Drug prices have become a heated topic of political discussion, especially with President Donald Trump’s press conference held within the White House Rose Garden earlier this month. He directly confronted the issue of rising drug prices and declared, “The middlemen have become very rich… They won’t be so rich anymore.”
Many states are actively working on legislation to combat PBM clawbacks that are wreaking havoc on profits. Ohio has made great progress in PBM transparency and MAC (maximum allowable cost) pricing, and other states like West Virginia and Kentucky are targeting the pharmacy benefit managers operating in managed Medicaid. Among these states taking action, Arkansas was the first to pass legislation that regulates pharmacy benefit managers, which became a critical necessity at the start of 2018.
Celebrations of the new year were halted abruptly when Arkansas pharmacists were hit with a dramatic decline in reimbursements overnight. Scott Pace, CEO of Arkansas Pharmacists Association and owner of Kavanaugh Pharmacy, recounts that day: “Reimbursements went from a reasonable level to next to nothing overnight for no other reason than the PBMs and the insurance companies could do it.” Since 2003, the state of Arkansas has been in a battle with PBMs, a source of irony that Scott points out. “It was 15 years ago that the pharmacists’ association made its first attempt to license and oversee pharmacy benefit managers in Arkansas because we recognized the bad acts that were happening and knew that there needed to be some oversight.” With the sudden decrease of reimbursements, Arkansas pharmacists were spurred into immediate action, and on March 15, they witnessed Governor Asa Hutchinson sign the first comprehensive PBM licensure and oversight law. Although the process appears to have only taken three months, Arkansas pharmacists have spent years actively working towards this legislation. The crisis at the first of the year led the state to push forward this important legislation. Scott identifies some of the key factors behind the successful licensure of pharmacy benefit managers.
First, Scott recommends pharmacists unite under one common banner.

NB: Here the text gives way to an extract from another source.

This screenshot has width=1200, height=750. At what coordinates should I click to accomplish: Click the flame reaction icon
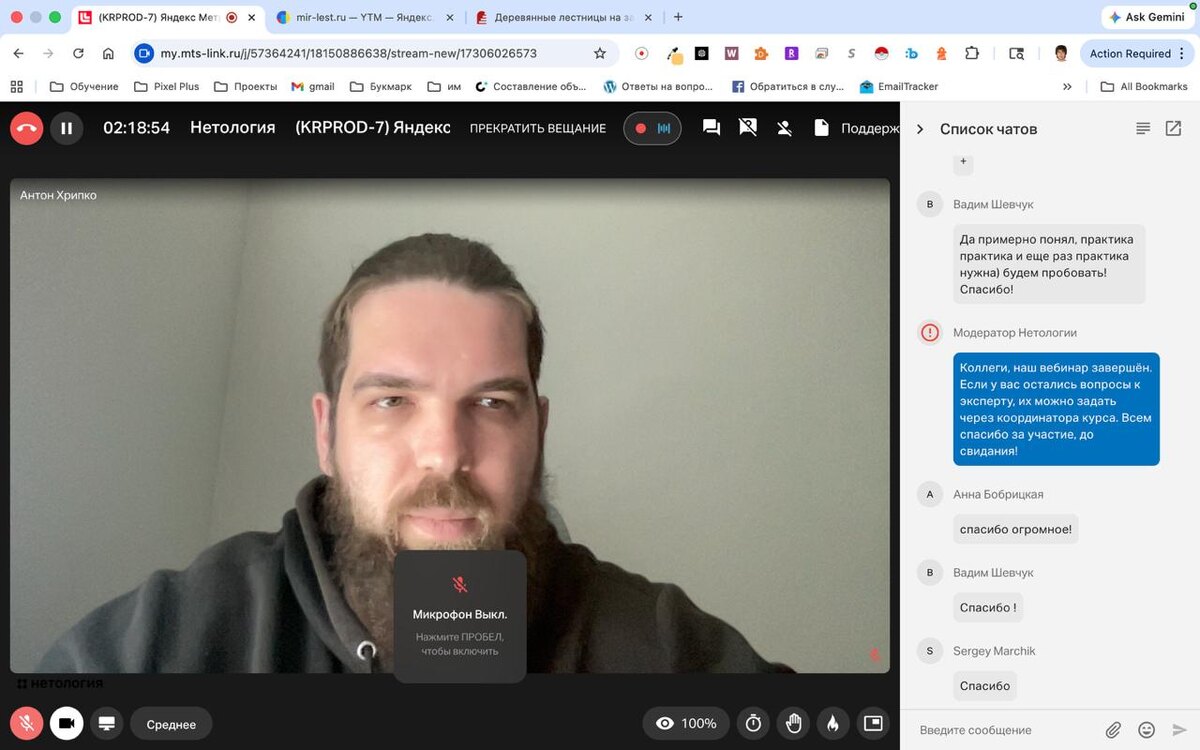pyautogui.click(x=833, y=723)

Arkansas has one organization that represents all pharmacists in the state, which made a huge difference in organizing a coalition against PBMs. “What I saw in Arkansas is pharmacists in every practice setting locked arm-in-arm around this issue because they understood that the future of pharmacy as a whole was inextricably linked to whether or not pharmacists were going to be able to control the profession of pharmacy,” he explains. “We had health system pharmacists, consultant pharmacists, academic pharmacists, nuclear pharmacists, chain and independent pharmacists — you name it, they showed up, and together, we all made a difference.”
Show Up and Engage
Joining an organization is the first step, but actually showing up to represent pharmacy is critical, according to Scott. “I can’t say enough good things about our members in Arkansas,” he says. “If we asked them to do something, they did it, whether it was to call their legislator, put a sign on their counter, engage their patients, or do radio and TV interviews.” Engagement within an organized effort makes the “noise” that legislators and other colleagues need to hear in order to create change.
Find Unexpected Allies
Pharmacists aren’t the only ones who are contending for improved patient practices. The American Cancer Society, rheumatology associations, drug wholesalers, buying groups, and other stakeholders worked with the Arkansas Pharmacists Association to impede the pharmacy benefit managers that were taking advantage of all of them. “Healthcare is about doing good things for patients,” Scott affirms, “and that’s what we saw these groups come together to focus on.” The combined effort from all parties, combined with the bad acts of the PBMs at the first of the year, created urgency around the PBM issue that was noticed by lawmakers and the media, which helped accelerate the process.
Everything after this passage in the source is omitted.